To Puerto Leones.”
I catch a couple of worried glances when he says “empire.” The rest of the court bursts into reverent cheer. Waiters are ready and waiting with ten bottles of cava so large, it requires three people to open each one.
The king turns around suddenly and raises his glass to acknowledge me. I hold his dark stare as long as I can before I bow.
“Please, enjoy the festivities!” The king speaking now is a different man from the one stewing in anger earlier. Even kings wear masks. He settles back into his chair as the band is escorted into the center of the garden.
Four guitarists and a man with a single drum begin to play. A singer whose voice is heavy with tragedy croons a love song that is popular in the coastal cities. As he sings, a woman in a flowing red dress steps forward. She is statuesque with skin like porcelain. Her hair is smoothed down to one side and braided over her shoulder. Her hands hold shells, which add a clack, clack, clack to the rhythm of the song. Her eyes are rimmed in shadow and her cheeks are apple red. When she dances, everyone follows the stomp of her black-heeled feet, and the rise of her skirts, which spiral outward to show powerful calves.
At her hip is a fan.
From my place on the podium, I see a brief glint and my breath catches. Though I’m not sure that I’m right. This is too bold, too reckless. I look around the garden, where even the guards are transfixed by her long, supple limbs and graceful arms. The singer falls into a sharp wail, lamenting his broken heart, and the dancer throws the shells into the grass and grabs her fan. When she unfolds it, I know I’m right.

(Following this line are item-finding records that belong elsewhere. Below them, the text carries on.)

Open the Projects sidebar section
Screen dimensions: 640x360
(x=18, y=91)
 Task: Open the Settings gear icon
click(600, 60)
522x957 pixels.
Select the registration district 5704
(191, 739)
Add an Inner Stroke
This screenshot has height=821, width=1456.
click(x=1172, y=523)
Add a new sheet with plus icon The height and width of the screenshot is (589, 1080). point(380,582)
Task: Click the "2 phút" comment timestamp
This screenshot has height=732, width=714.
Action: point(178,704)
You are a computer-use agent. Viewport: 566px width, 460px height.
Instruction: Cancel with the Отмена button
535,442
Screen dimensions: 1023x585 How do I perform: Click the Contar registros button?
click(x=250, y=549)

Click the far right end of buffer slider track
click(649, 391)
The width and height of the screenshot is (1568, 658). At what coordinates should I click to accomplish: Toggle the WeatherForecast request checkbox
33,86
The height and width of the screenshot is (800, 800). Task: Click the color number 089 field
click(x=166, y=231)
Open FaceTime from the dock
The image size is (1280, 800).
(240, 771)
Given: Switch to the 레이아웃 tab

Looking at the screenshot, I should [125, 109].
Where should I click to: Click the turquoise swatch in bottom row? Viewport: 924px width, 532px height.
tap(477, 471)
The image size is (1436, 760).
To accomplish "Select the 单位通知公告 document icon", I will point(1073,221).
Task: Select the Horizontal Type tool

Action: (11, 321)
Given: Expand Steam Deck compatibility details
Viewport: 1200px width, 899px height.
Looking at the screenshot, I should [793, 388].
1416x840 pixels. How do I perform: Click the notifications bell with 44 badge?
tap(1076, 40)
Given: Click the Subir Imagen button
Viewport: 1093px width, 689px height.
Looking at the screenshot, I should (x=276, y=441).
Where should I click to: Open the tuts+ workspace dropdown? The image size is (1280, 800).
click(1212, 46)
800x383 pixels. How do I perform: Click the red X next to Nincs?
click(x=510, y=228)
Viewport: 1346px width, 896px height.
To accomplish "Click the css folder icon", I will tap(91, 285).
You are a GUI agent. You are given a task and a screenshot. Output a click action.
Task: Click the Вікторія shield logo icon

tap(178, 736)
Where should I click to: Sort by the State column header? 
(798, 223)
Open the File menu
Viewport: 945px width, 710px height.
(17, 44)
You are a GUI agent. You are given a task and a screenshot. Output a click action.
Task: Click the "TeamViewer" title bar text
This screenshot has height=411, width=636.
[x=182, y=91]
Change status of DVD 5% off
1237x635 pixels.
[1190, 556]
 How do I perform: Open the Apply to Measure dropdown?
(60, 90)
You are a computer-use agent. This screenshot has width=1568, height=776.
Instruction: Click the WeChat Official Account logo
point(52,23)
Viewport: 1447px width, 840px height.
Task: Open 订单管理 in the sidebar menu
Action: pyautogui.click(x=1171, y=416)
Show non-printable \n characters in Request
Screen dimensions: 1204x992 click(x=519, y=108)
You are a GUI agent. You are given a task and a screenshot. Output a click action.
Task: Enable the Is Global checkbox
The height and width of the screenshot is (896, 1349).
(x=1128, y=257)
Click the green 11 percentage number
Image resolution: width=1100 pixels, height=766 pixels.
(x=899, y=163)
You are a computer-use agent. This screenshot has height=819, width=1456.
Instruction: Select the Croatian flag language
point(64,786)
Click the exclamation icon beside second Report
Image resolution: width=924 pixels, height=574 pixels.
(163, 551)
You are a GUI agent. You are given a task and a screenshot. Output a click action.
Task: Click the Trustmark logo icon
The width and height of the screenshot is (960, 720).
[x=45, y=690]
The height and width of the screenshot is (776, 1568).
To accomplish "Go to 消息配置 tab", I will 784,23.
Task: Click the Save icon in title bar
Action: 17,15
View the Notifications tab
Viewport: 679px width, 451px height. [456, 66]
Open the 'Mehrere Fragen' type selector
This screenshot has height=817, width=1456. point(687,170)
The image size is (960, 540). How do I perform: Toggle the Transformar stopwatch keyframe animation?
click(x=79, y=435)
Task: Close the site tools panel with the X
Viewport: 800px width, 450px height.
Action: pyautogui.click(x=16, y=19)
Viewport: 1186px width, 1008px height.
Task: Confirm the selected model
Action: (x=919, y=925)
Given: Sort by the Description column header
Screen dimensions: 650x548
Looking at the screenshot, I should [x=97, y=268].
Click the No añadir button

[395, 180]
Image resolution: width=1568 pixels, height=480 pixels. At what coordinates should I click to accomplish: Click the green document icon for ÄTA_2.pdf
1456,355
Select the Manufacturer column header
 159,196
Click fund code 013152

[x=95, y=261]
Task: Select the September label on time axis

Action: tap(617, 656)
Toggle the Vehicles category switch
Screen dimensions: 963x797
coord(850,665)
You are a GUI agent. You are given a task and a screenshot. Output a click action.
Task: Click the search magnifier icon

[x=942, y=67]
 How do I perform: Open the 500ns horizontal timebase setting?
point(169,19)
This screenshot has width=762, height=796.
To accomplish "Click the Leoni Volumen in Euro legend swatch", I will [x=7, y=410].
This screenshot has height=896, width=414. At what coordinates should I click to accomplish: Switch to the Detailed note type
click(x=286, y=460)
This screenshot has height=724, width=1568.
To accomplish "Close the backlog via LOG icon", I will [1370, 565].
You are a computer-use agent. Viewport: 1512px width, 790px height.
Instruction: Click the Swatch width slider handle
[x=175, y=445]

There, concealed between the paper-thin folds, is a flash of slender steel with a delicate rose hilt. Only one person I know owns a hairpin dagger. I did see Sayida. Then this dancer must be under an illusion.
She turns to the king, pulling her skirt, distracting everyone from the weapon in her hand. My stomach twists with revulsion.
I have a choice. I could let her kill him. It is what I want most of all. But his death, after the speech he just gave, would ruin everything I came here to do. The weapon would be used before I could get to it. Nuria is right. Lozar was right. I came here for more than my own vengeance.
The guitar strums as fast as my heart. The woman spins, her dress like the bloody red spill of death around her, and when she stops, her arm is raised high.
King Fernando sees the blade too late. Everyone does.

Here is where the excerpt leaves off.